5hmC showed a bimodal distribution around CGIs and associated with H3K4me1. (A,B) 5hmC distribution around different CGI categories in liver normal (A) and liver tumor (B). (C,D) H3K4me1 enrichment around different CGI categories in liver normal (C) and liver tumor (D). (E,F) H3K4me1 associated with 5hmC enrichment in CGI shores in liver normal (E) and liver tumor (F).

To gain insight into the potential functional role of 5hmC in CGI shores, we analyzed the association of 5hmC distribution with a variety of active histone modification marks using publicly available ChIP-seq data (Roadmap Epigenomics Consortium et al. 2015). While H3K4me3, H3K9ac, and H3K27ac showed peaks at CGIs of active genes (Supplemental Fig. S9C–H), H3K4me1 showed bimodal peaks around CGI shores similar to that of the 5hmC (Fig. 3C,D), suggesting potential crosstalk between H3K4me1 and 5hmC at CGI shores. To thoroughly examine the association between 5hmC and H3K4me1, we divided all CGI shores into two groups—with or without H3K4me1 modification—and found that only CGI shores with H3K4me1 modification showed clear 5hmC bimodal peaks (Fig. 3E,F). CGIs with H3K4me1 on shores also showed H3K4me3 modification that tightly associated with active genes, again indicating positive correlation between 5hmC/H3K4me1 and gene expression (Supplemental Fig. S10). Taken together, these results suggest that 5hmC and the association with the H3K4me1 mark contribute to the function of CGI shores in regulating gene expression.

5hmC correlates positively with H3K4m1 and negatively with 5mC in both t-DMRs and c-DMRs

Consistent with the observation that liver showed a lower global 5mC methylation level than lung (62.08% vs. 65.32%, t-test, P-value = 0.01354), we identified more hypomethylated than hypermethylated t-DMRs in normal liver (Supplemental Tables S7–S8) for 5mC. We divided all t-DMRs into three groups: CGI-associated, CGI shore-associated, and other DMRs. Consistent with our previous study (Irizarry et al. 2009), very few t-DMRs were CGI-associated (2.9%), while most t-DMRs were CGI shore-associated (21.0%) or distant from CGIs (76.1%), the latter mostly within gene bodies (66.5%).

* Information provided
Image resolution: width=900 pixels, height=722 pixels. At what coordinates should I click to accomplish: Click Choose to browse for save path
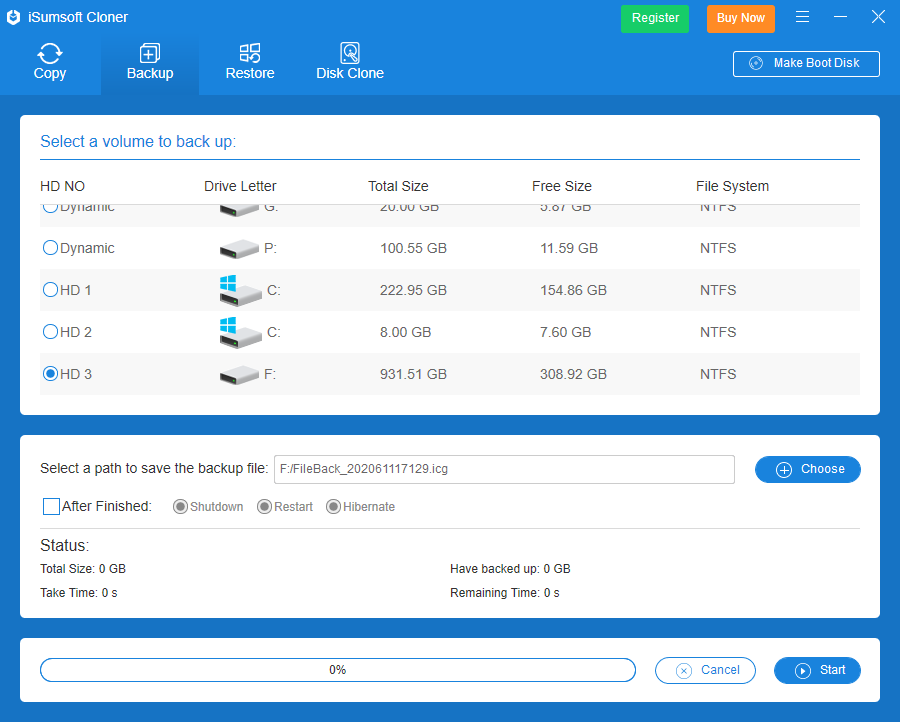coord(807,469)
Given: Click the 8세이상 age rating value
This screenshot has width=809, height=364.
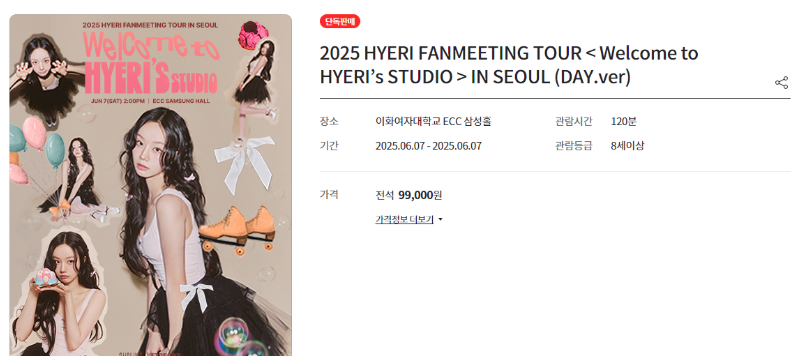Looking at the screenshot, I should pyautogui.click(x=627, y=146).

* Check your understanding
[a] According to the 5hmC extract, what global 5mC methylation levels were found in liver and in lung?
[b] Return the passage of the 5hmC extract starting with "5hmC correlates positively" and going on through "gene bodies (66.5%).".

* Results for the exercise
[a] Liver 62.08% and lung 65.32%.

[b]
5hmC correlates positively with H3K4m1 and negatively with 5mC in both t-DMRs and c-DMRs

Consistent with the observation that liver showed a lower global 5mC methylation level than lung (62.08% vs. 65.32%, t-test, P-value = 0.01354), we identified more hypomethylated than hypermethylated t-DMRs in normal liver (Supplemental Tables S7–S8) for 5mC. We divided all t-DMRs into three groups: CGI-associated, CGI shore-associated, and other DMRs. Consistent with our previous study (Irizarry et al. 2009), very few t-DMRs were CGI-associated (2.9%), while most t-DMRs were CGI shore-associated (21.0%) or distant from CGIs (76.1%), the latter mostly within gene bodies (66.5%).